Quizás la disyuntiva no sea real. Más bien hemos de pensar que el ser humano en tanto que creado a imagen y semejanza de Dios ya posee una inclinación o un anhelo de Dios o que es una criatura caracterizada como “capax Dei”. Desde esa perspectiva podemos asumir que el mismo anuncio cristiano posee la virtualidad de atraer al ser humano por su inherente belleza. Una dimensión fundamental de la evangelización consiste en despertar y promover lo que podríamos denominar como lo más entrañablemente humano y que tiene su expresión bíblica en aquel “haber sido creados a imagen y semejanza de Dios”.
Por otra parte, y a la luz de la revelación cristiana, sabemos que el pecado original, más allá de cómo se lo entienda, desvirtuó, en alguna medida, el anhelo hondo de nuestros corazones y la mirada que tenemos los unos para con los otros, pero no al punto de enterrar el anhelo que yace en nuestros corazones. En efecto, creemos que el pecado no logró borrar en forma completa aquella “imagen y semejanza” con que el Creador nos agració. Más aún, si recordamos la famosa exclamación de la Iglesia en Semana Santa: “o felix culpa que nos mereció tal redentor”, podemos intuir que la vida de Cristo, además de rescatarnos del pecado original, nos ofrece una vida mucho más plena de la que se había esbozado en la propia creación.
Volviendo a San Martin de Tours y a la luz de lo antes dicho, podemos pensar que sin que él lo percibiera claramente, el encuentro con el mendigo desató un proceso importante para su vida. De la mano de aquel encuentro descubrió que en sus entrañas latía algo inexplicable que le llevó a compartir su manto aquel hermano sufriente.
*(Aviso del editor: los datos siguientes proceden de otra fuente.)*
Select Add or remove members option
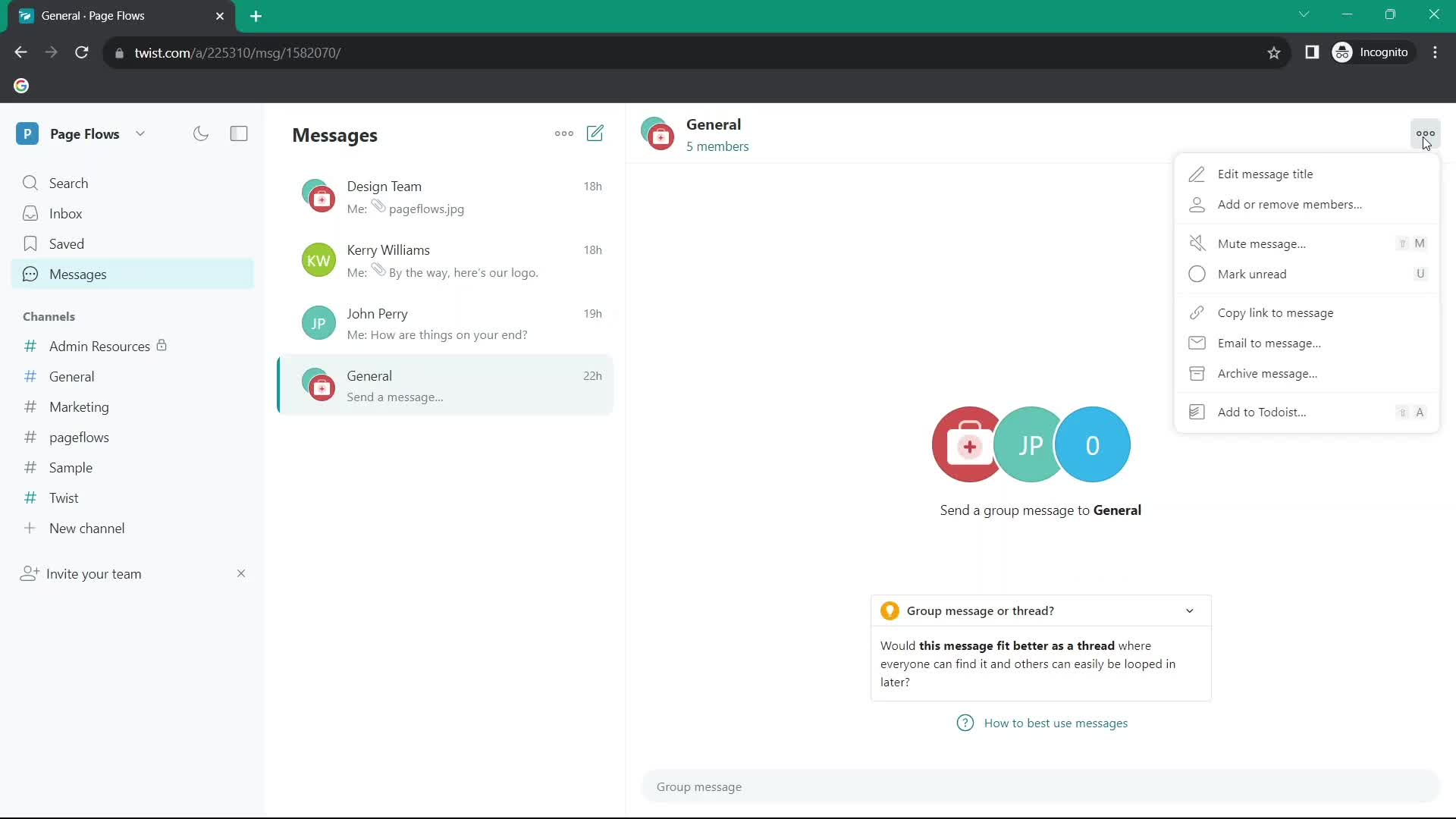point(1290,204)
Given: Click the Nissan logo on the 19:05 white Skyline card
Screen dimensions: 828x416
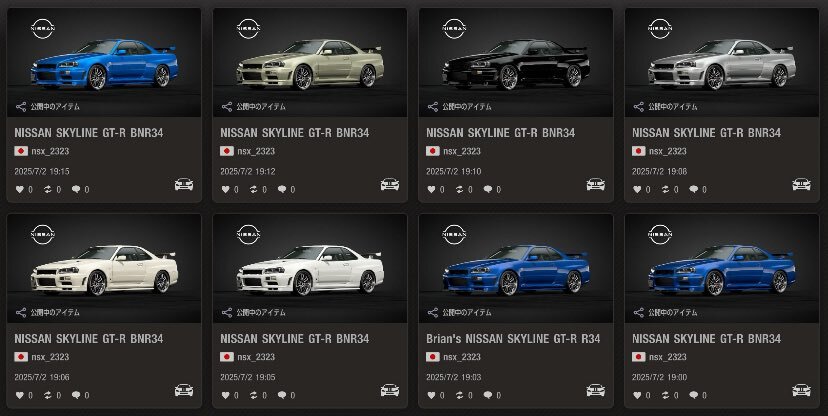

El encuentro con el otro desembocó en su bautismo, es decir, en asumir la fe que hasta entonces era un dato sociológico. Algo de esto apuntó Levinas cuando afirmó que: “El otro es el lugar mismo de la verdad metafísica e indispensable en mi relación con Dios.” [2] Podríamos decir que el bautismo fue la asunción de una fe latente que eclosionó en el encuentro con el mendigo. Algo se desveló en el otro sufriente que le movilizó profundamente. Efectivamente, aquella experiencia marcó su vida, no como algo mágico o puramente espontáneo, sino como la oportunidad para acoger personal y lúcidamente cuánto se le había anunciado en el contexto de la cristiandad.
Si preguntáramos ¿qué llevó a Martín de Tours a bautizarse?; bien podríamos decir que el rostro del otro necesitado le permitió intuir la presencia de ese Otro que colma los anhelos más radicales del ser humano. De una forma o de otra, el encuentro con el otro necesitado le ayudó a barruntar la vida abundante que entraña el kerigma cristiano. Martín descubrió el sentido de su vida en ese Cristo del que le habían hablado en términos generales y que se asomó en aquel encuentro. Aquel primer anuncio que hoy en día llamamos “kerygma”, descubrió su virtualidad en el encuentro con el hermano sufriente.